Aim of the exercise:
When the material ends, stop; until then, set down every line exactly.

Entries shown:
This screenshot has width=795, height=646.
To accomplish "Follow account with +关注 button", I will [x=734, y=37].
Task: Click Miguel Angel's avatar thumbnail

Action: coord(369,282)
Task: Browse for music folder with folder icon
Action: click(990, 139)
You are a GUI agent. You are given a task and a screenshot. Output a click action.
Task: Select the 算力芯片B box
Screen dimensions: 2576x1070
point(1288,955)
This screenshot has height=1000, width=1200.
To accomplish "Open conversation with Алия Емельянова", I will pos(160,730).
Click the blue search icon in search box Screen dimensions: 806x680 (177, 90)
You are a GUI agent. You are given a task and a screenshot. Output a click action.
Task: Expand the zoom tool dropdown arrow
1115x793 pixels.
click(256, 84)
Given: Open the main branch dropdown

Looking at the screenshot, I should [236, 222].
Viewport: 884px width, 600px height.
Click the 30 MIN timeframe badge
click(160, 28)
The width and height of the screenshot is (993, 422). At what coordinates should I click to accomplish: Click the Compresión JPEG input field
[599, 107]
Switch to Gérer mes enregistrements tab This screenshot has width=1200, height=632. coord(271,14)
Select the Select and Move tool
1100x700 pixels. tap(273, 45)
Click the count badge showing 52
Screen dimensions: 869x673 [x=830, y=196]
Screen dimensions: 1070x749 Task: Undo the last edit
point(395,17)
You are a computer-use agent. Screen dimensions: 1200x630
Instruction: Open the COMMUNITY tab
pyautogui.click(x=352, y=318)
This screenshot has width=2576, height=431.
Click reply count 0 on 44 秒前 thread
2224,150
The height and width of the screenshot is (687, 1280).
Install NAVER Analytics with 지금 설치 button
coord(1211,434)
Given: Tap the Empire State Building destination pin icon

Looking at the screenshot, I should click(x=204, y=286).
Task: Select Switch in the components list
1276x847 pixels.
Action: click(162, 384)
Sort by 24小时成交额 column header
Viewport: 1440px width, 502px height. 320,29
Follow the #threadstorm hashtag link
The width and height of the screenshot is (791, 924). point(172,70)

Reply to the exercise:
This screenshot has width=795, height=646.
To accomplish "Follow account with +关注 button", I will [x=734, y=37].
Task: Click Miguel Angel's avatar thumbnail

Action: coord(369,282)
Task: Browse for music folder with folder icon
Action: click(990, 139)
You are a GUI agent. You are given a task and a screenshot. Output a click action.
Task: Select the 算力芯片B box
Screen dimensions: 2576x1070
point(1288,955)
This screenshot has height=1000, width=1200.
To accomplish "Open conversation with Алия Емельянова", I will pos(160,730).
Click the blue search icon in search box Screen dimensions: 806x680 (177, 90)
You are a GUI agent. You are given a task and a screenshot. Output a click action.
Task: Expand the zoom tool dropdown arrow
1115x793 pixels.
click(256, 84)
Given: Open the main branch dropdown

Looking at the screenshot, I should [236, 222].
Viewport: 884px width, 600px height.
Click the 30 MIN timeframe badge
click(160, 28)
The width and height of the screenshot is (993, 422). At what coordinates should I click to accomplish: Click the Compresión JPEG input field
[599, 107]
Switch to Gérer mes enregistrements tab This screenshot has width=1200, height=632. coord(271,14)
Select the Select and Move tool
1100x700 pixels. tap(273, 45)
Click the count badge showing 52
Screen dimensions: 869x673 [x=830, y=196]
Screen dimensions: 1070x749 Task: Undo the last edit
point(395,17)
You are a computer-use agent. Screen dimensions: 1200x630
Instruction: Open the COMMUNITY tab
pyautogui.click(x=352, y=318)
This screenshot has width=2576, height=431.
Click reply count 0 on 44 秒前 thread
2224,150
The height and width of the screenshot is (687, 1280).
Install NAVER Analytics with 지금 설치 button
coord(1211,434)
Given: Tap the Empire State Building destination pin icon

Looking at the screenshot, I should click(x=204, y=286).
Task: Select Switch in the components list
1276x847 pixels.
Action: click(162, 384)
Sort by 24小时成交额 column header
Viewport: 1440px width, 502px height. 320,29
Follow the #threadstorm hashtag link
The width and height of the screenshot is (791, 924). point(172,70)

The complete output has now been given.